_WHAT TO PRODUCE_:
Write out word for word each line of the records, beginning at the first and stopping after the line with "Given: Click the". Leave the pictures out.
===== SUPPLIED ENTRIES
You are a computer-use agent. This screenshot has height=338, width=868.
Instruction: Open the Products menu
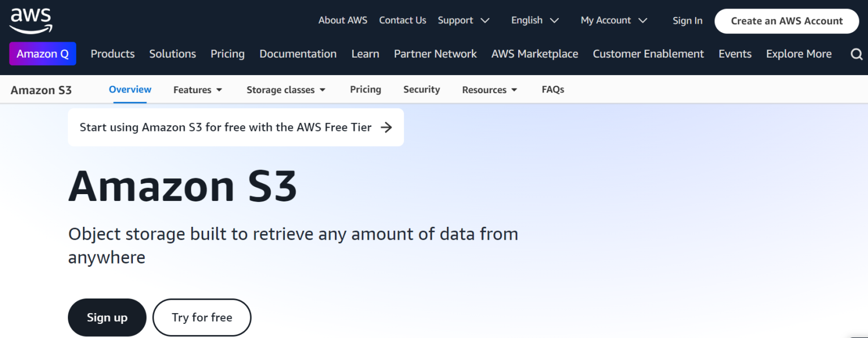[x=112, y=54]
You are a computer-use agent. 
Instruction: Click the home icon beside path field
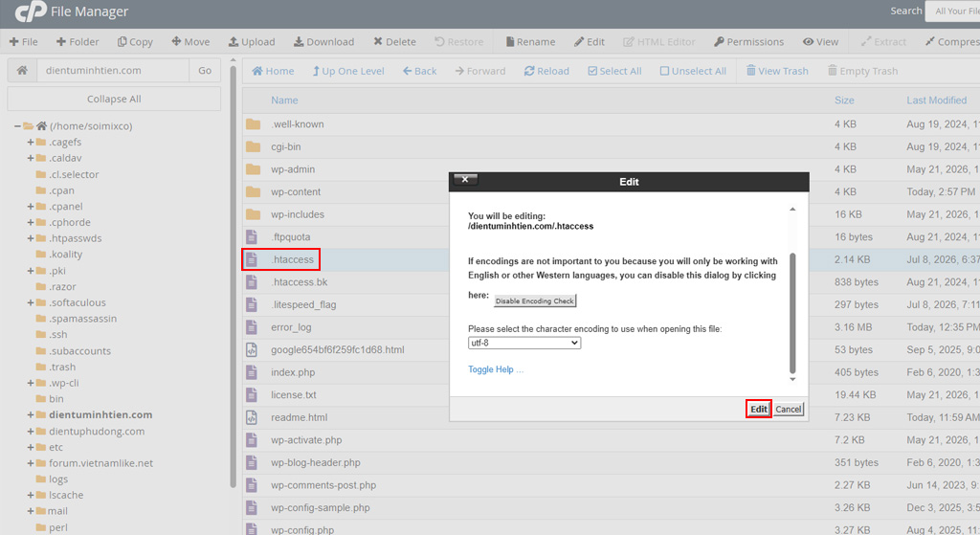click(22, 71)
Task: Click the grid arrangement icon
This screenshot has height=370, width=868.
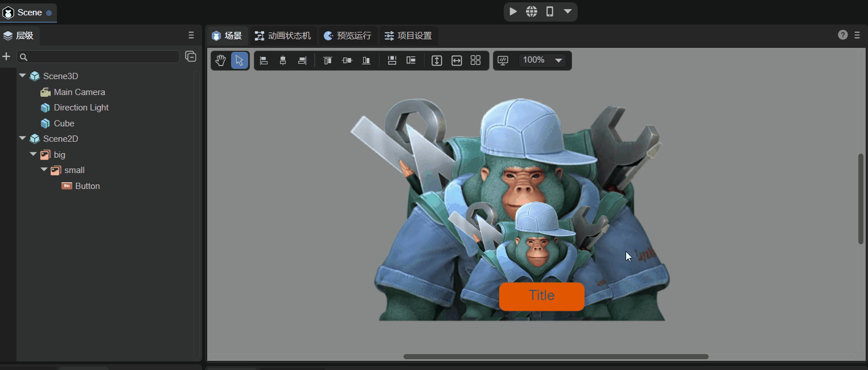Action: 476,60
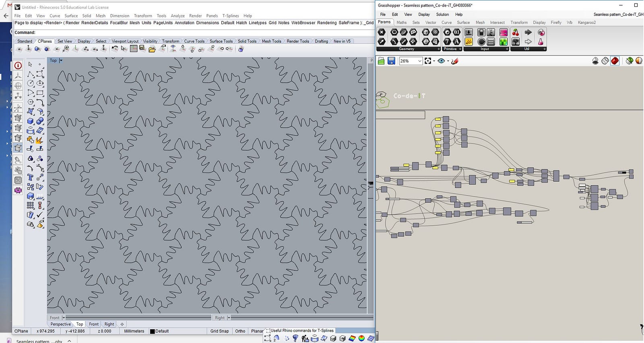Select the Rhino Box solid tool
Screen dimensions: 644x343
coord(31,121)
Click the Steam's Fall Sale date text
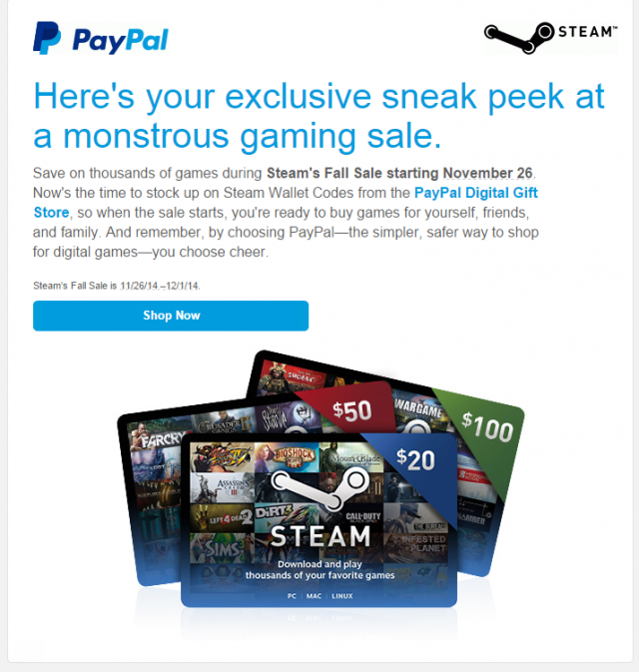This screenshot has height=672, width=639. (x=116, y=286)
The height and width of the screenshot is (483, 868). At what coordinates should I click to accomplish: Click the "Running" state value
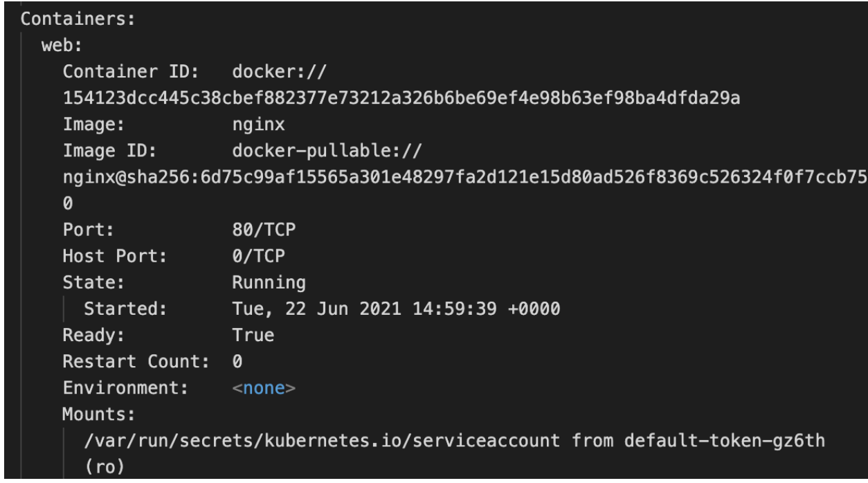tap(269, 282)
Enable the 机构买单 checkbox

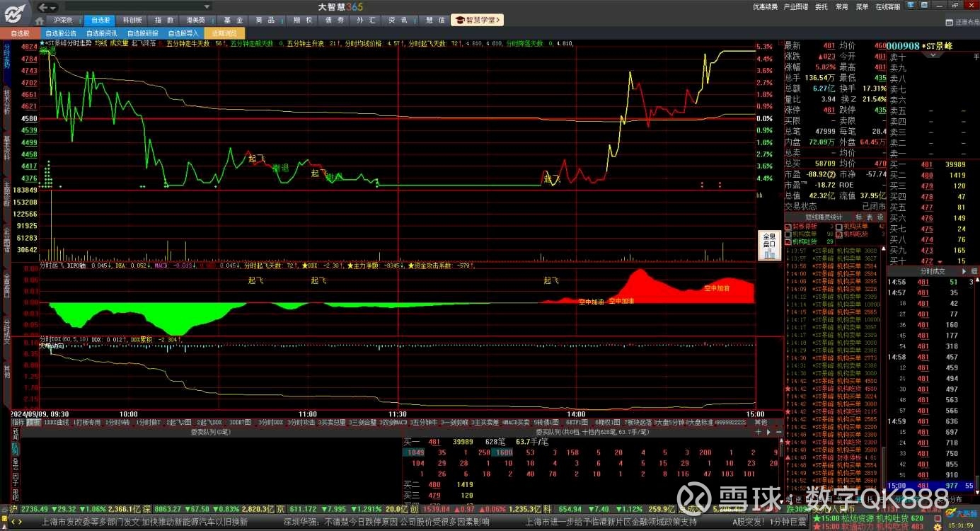[x=839, y=227]
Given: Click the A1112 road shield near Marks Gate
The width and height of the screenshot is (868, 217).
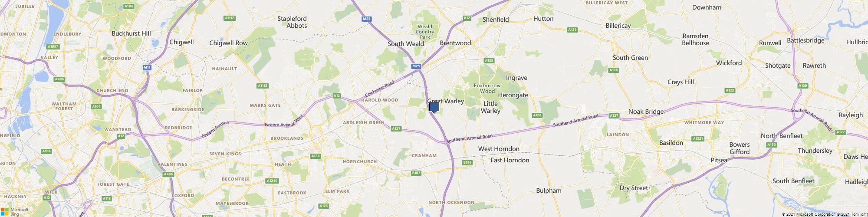Looking at the screenshot, I should pos(263,86).
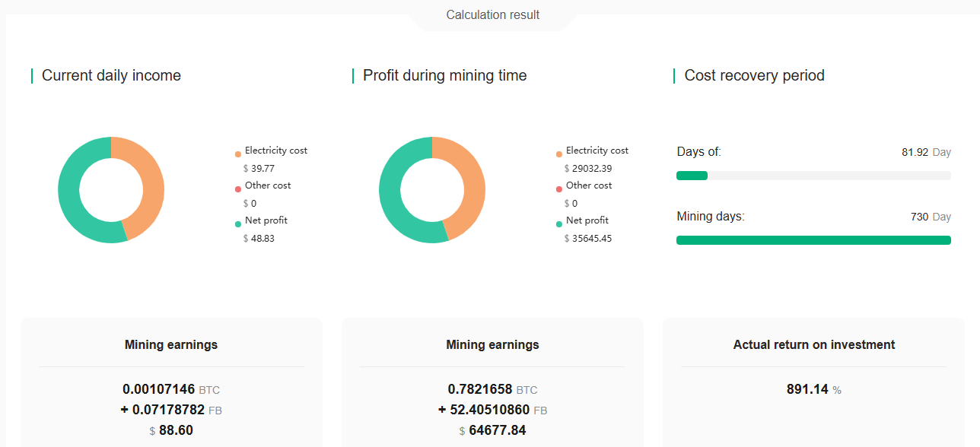Click the Net profit marker under Profit during mining time
The image size is (980, 447).
point(559,220)
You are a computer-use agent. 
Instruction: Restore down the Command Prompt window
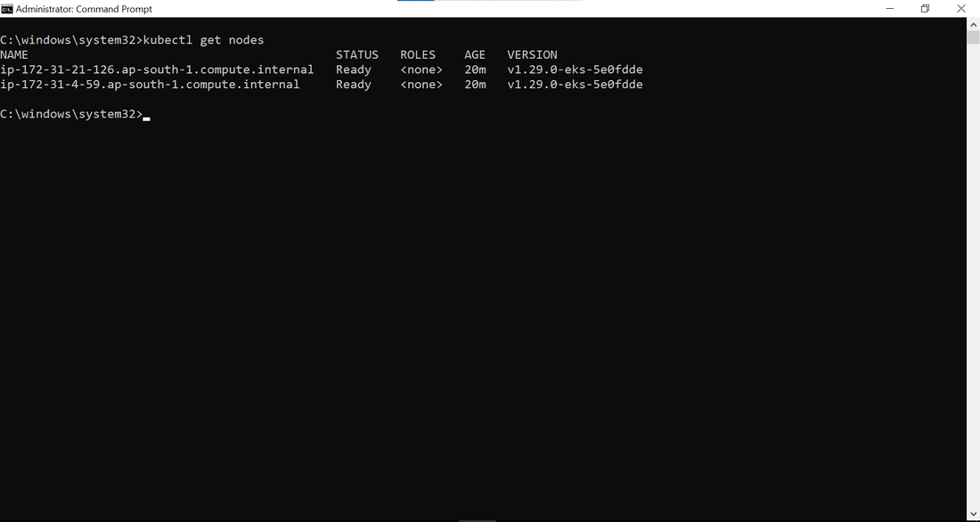point(925,9)
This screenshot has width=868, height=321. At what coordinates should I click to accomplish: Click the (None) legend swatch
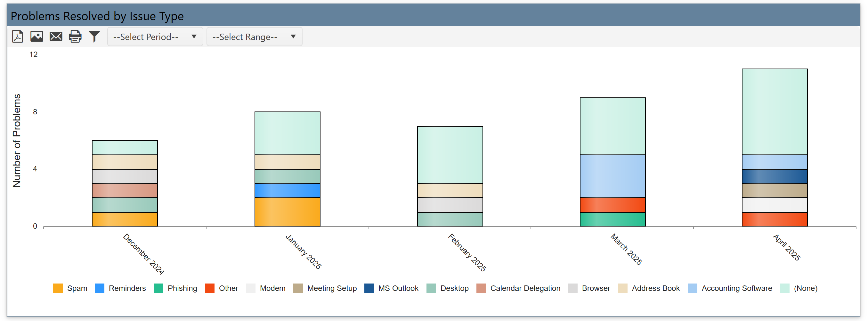click(785, 289)
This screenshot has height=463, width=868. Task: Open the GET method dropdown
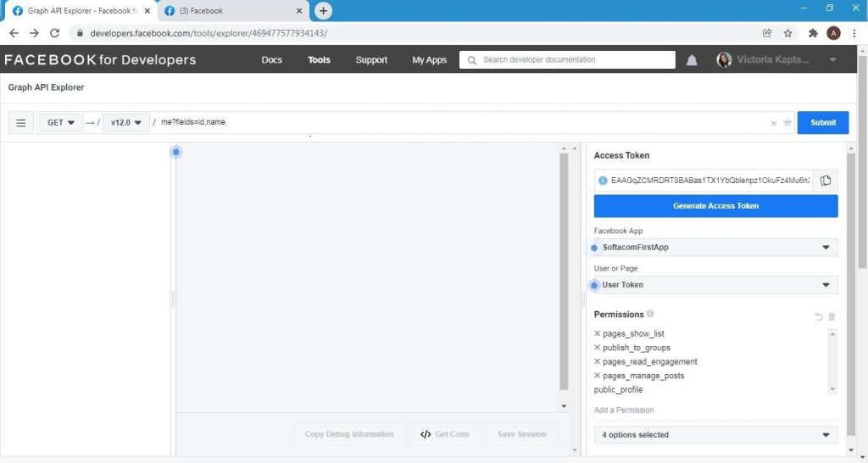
==========
_EXERCISE SOLUTION_:
You are a computer-use agent. This screenshot has height=338, width=868.
Instruction: Open the Products menu
[x=112, y=54]
You are a computer-use agent. 
Instruction: Click the home icon beside path field
click(22, 71)
Task: Click the grid arrangement icon
This screenshot has height=370, width=868.
Action: 476,60
Select the Rhino Box solid tool
Screen dimensions: 644x343
coord(31,121)
Click the Steam's Fall Sale date text
This screenshot has height=672, width=639. (x=116, y=286)
The height and width of the screenshot is (483, 868). At what coordinates should I click to accomplish: Click the "Running" state value
tap(269, 282)
Enable the 机构买单 checkbox

[x=839, y=227]
Given: Click the A1112 road shield near Marks Gate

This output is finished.